Rester par devoir contre démissionner par désaveu

Son sort aurait sans doute été différent s'il s'était décidé à claquer la porte, à force d'être désavoué par le chef de l'État. Mais Bruno Le Maire assume son choix : « Mon devoir était de rester. Démissionner, c'est déserter. »

Sa nouvelle vie loin du jeu politique l'a conforté dans la conviction qu'il faut tout changer. « Il y a urgence à imaginer où nous voulons emmener les Français. Ils attendent non pas des réformes mais un nouveau modèle de décision publique, un nouveau modèle social et industriel, un nouveau modèle de partage des responsabilités. »

Il propose une refonte complète : « Je propose une autre vision de l'esprit français. Je propose que nous sortions de cette aberration française qui dure depuis plusieurs décennies : l'idée selon laquelle le progrès serait de travailler moins pour gagner plus, de dépenser toujours plus mais en produisant toujours moins, d'avoir toujours plus de droits, jamais de devoirs. »

Des priorités radicales pour l'avenir

Si demain il en avait la capacité, le normalien ferait de la lecture la grande cause nationale et des jeunes, sa priorité absolue. Son premier chantier serait « malheureusement » celui des retraites, parce que la France ne travaille pas assez.

« Seule la radicalité de ce que nous proposerons pourra convaincre », affirme-t-il avec conviction.

Celui qui fut candidat à la primaire de la droite de 2016 a mille idées en tête. « Soit elles percent dans six mois, soit elles percent dans six ans. En revanche, personne ne peut se taire dans un moment aussi difficile. Mais je ne serai pas la caution d'un pouvoir qui se prolonge pour se prolonger. »

Un réseau actif et des ambitions politiques

Est-ce que son discours portera ? Où sa tournée des librairies le mènera-t-elle ? Il est trop tôt pour le dire. Il n'ajoutera pas sa candidature à celles qui ont déjà été déclarées, ni à celles qui sont à venir. Mais il n'exclut rien pour la suite.
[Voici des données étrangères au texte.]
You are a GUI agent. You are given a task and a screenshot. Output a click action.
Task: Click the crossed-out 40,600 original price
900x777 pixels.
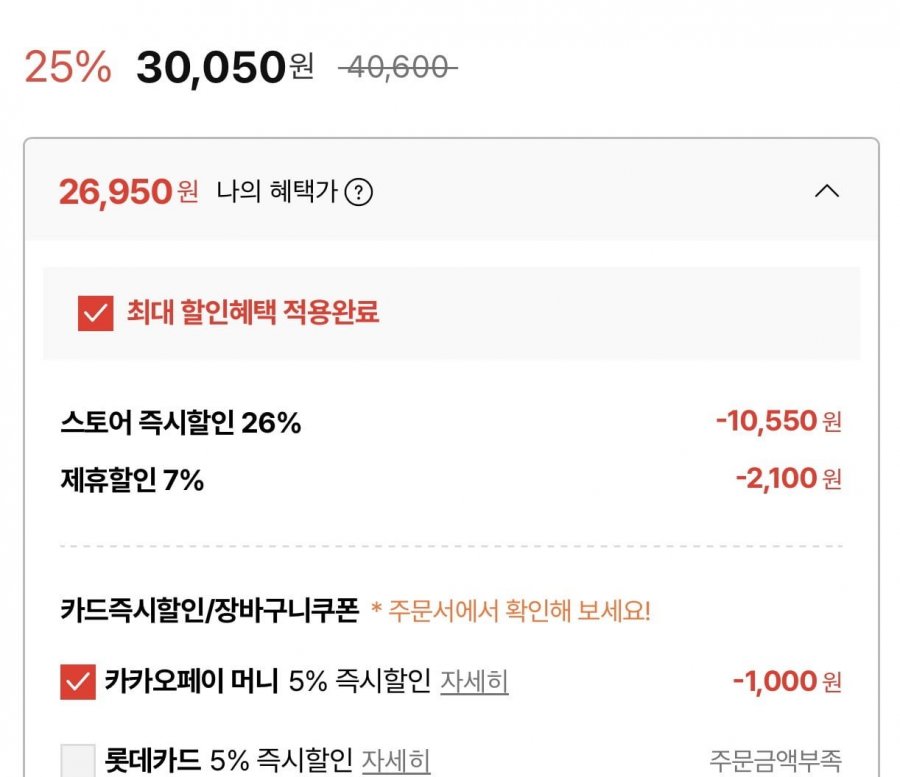tap(397, 67)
Il maintient des relations régulières avec d'anciens collègues et mentors : il voit Dominique de Villepin une fois par mois, converse avec Édouard Philippe et Gérald Darmanin, a vu Xavier Bertrand récemment, et échange avec son réseau de maires une fois par semaine en visioconférence.

Un ex-macroniste qui le connaît bien le décrit ainsi : « Il est déterminé, lucide et organisé. Il veut tout faire pour être en mesure de se présenter. Il ne croit pas une seconde à l'émergence de Philippe. Pour lui, Philippe, c'est lui en moins bien. »

Malgré les avertissements de ses nouveaux interlocuteurs dans le privé qui lui font part de tout le mal qu'ils pensent de la politique – un patron lui a même déclaré que c'était « the worst job on earth » (« le pire travail au monde ») –, Bruno Le Maire reste convaincu que « l'engagement revient toujours ».